Nor is the testimony of the New Testament any different from that of the Old. How could it be since both have one and the same Author? There too we read, "Which in his times he shall show, who is the blessed and only Potentate, the King of kings, and Lord of lords; Who only hath immortality, dwelling in the light which no man can approach unto; whom no man hath seen, nor can see; to whom be honor and power everlasting. Amen" (1 Tim. 6:15-16). Such a One is to be revered, worshipped, adored. He is solitary in His majesty, unique in His excellency, peerless in His perfections. He sustains all, but is Himself independent of all. He gives to all and is enriched by none.
Such a God cannot be found out by searching. He can be known only as He is revealed to the heart by the Holy Spirit through the Word. It is true that creation demonstrates a Creator, and so plainly that men are "without excuse." Yet we still have to say with Job, "Lo, these are parts of His ways; but how little a portion is heard of him? But the thunder of His power, who can understand?" (Job 26:14). The so-called argument from design by well-meaning apologists has, we believe, done much more harm than good. It has attempted to bring the great God down to the level of finite comprehension, and thereby has lost sight of His solitary excellence.
Analogy has been drawn between a savage who finds a watch upon the sands, and from a close examination of it infers a watchmaker. So far so good. But attempt to go farther. Suppose the savage sits on the sand and endeavors to form a conception of this watchmaker, his personal affections and manners, his disposition, acquirements, and moral character, all that goes to make up a personality. Could he ever think or reason out a real man, the man who made the watch, so he could say, "I am acquainted with him"? It seems trifling to ask, but is the eternal and infinite God so much more within the grasp of human reason? No, indeed. The God of Scripture can be known only by those to whom He makes Himself known.

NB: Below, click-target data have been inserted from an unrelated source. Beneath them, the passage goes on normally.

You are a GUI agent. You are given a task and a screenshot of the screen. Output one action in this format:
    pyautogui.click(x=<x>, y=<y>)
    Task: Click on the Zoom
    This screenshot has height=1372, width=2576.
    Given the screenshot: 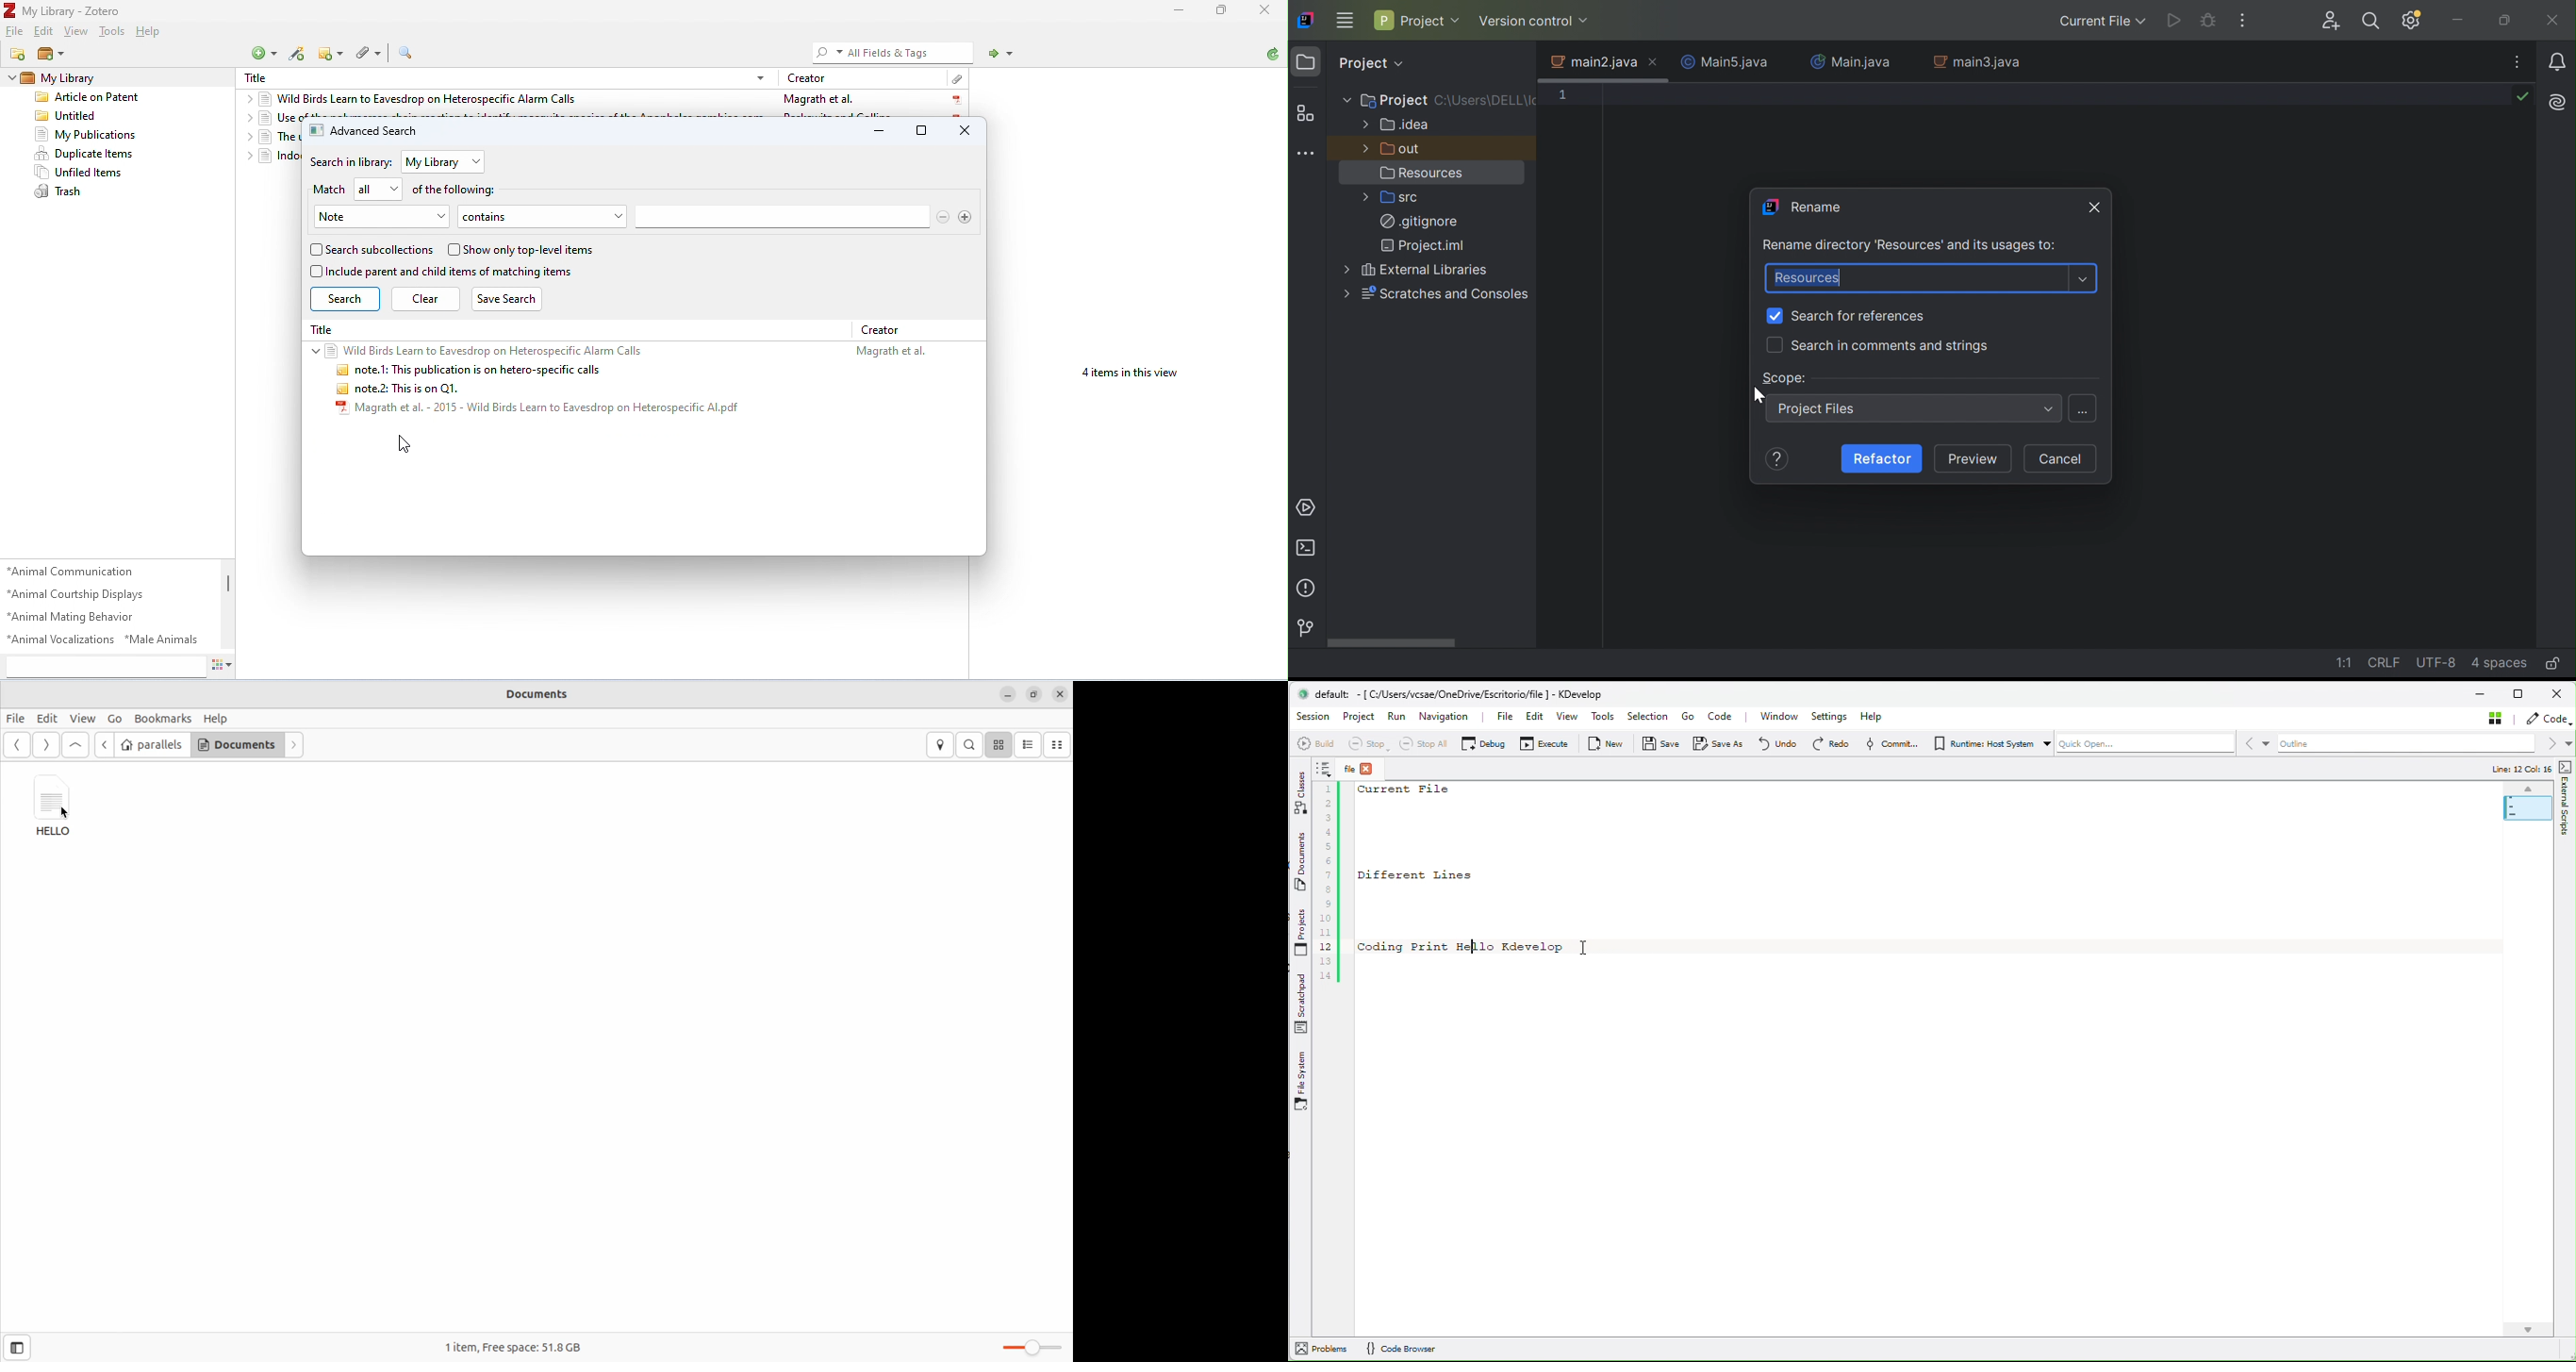 What is the action you would take?
    pyautogui.click(x=1029, y=1347)
    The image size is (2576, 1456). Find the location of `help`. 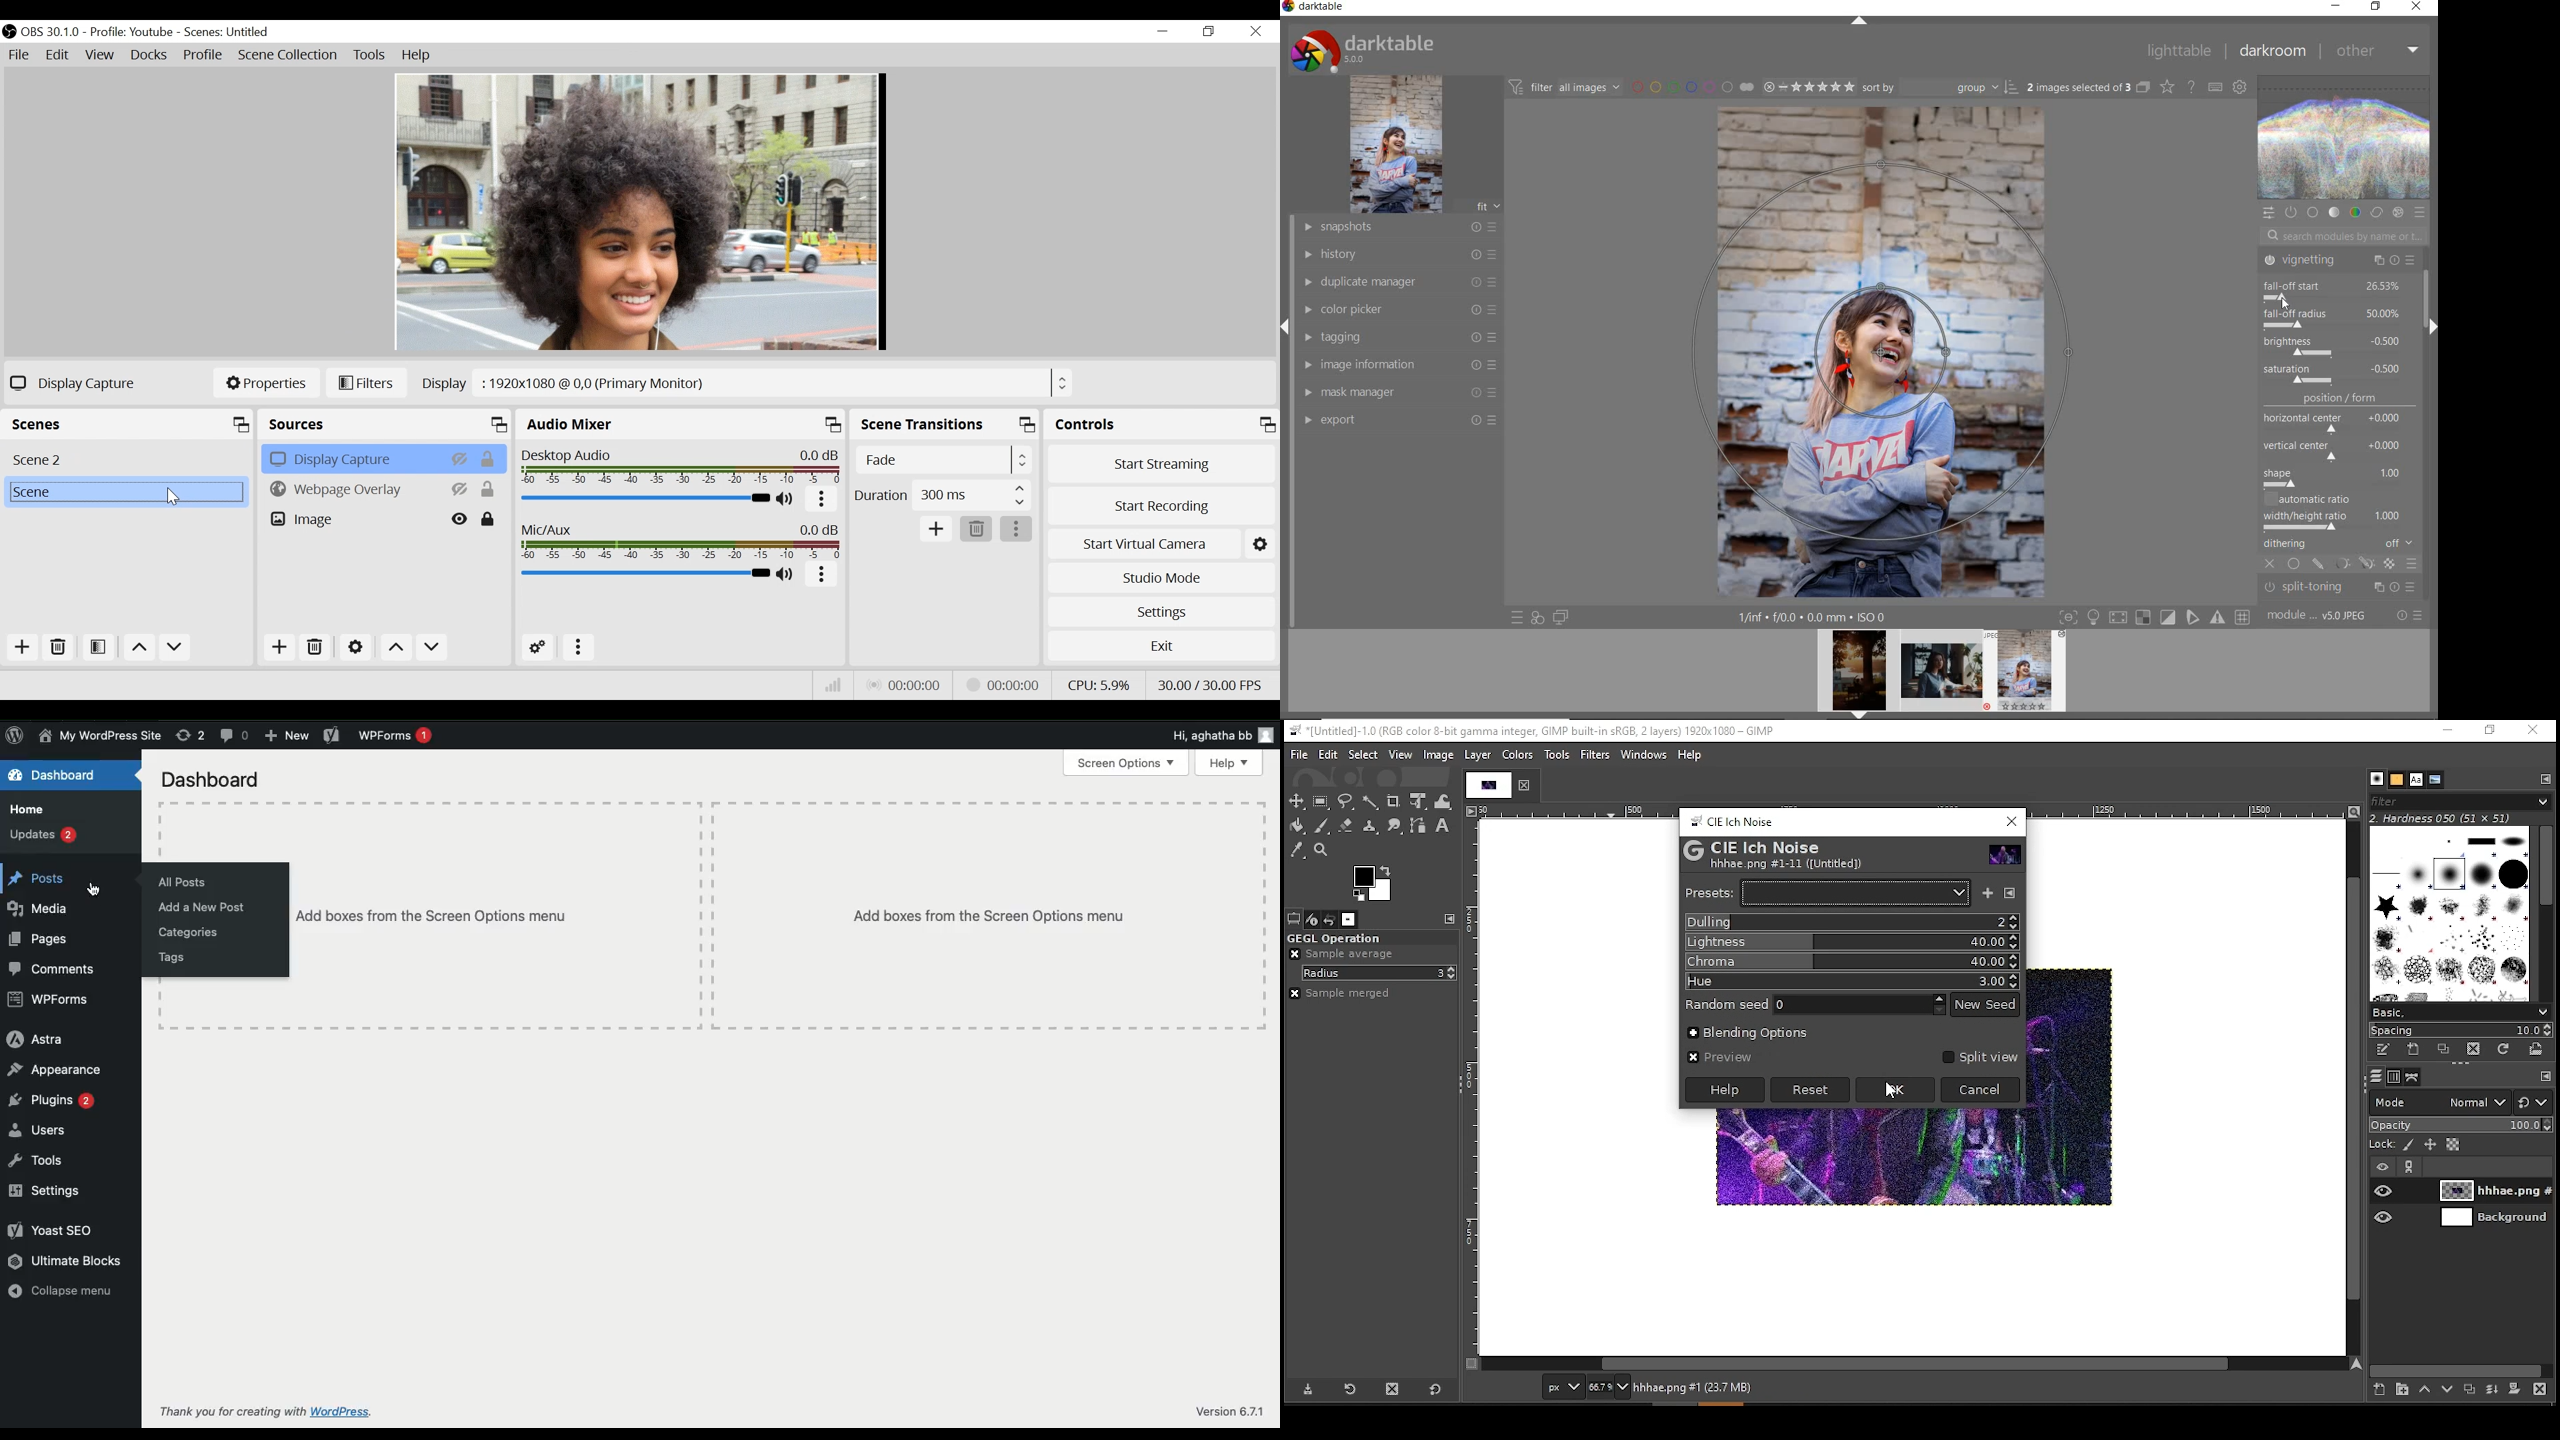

Nor is God known by the intellect. "God is a Spirit" (John 4:24), and therefore can only be known spiritually. But fallen man is not spiritual, he is carnal. He is dead to all that is spiritual. Unless he is born again, supernaturally brought from death unto life, miraculously translated out of darkness into light, he cannot even see the things of God (John 3:3), still less apprehend them (1 Cor. 2:14). The Holy Spirit has to shine in our hearts (not intellects) to give us "the knowledge of the glory of God in the face of Jesus Christ" (2 Cor. 4:6). But even that spiritual knowledge is fragmentary. The regenerated soul has to grow in grace and in the knowledge of the Lord Jesus (2 Pet. 3:18).
The principal prayer and aim of Christians should be to "walk worthy of the LORD unto all pleasing, being fruitful in every good work, and increasing in the knowledge of God" (Col. 1:10).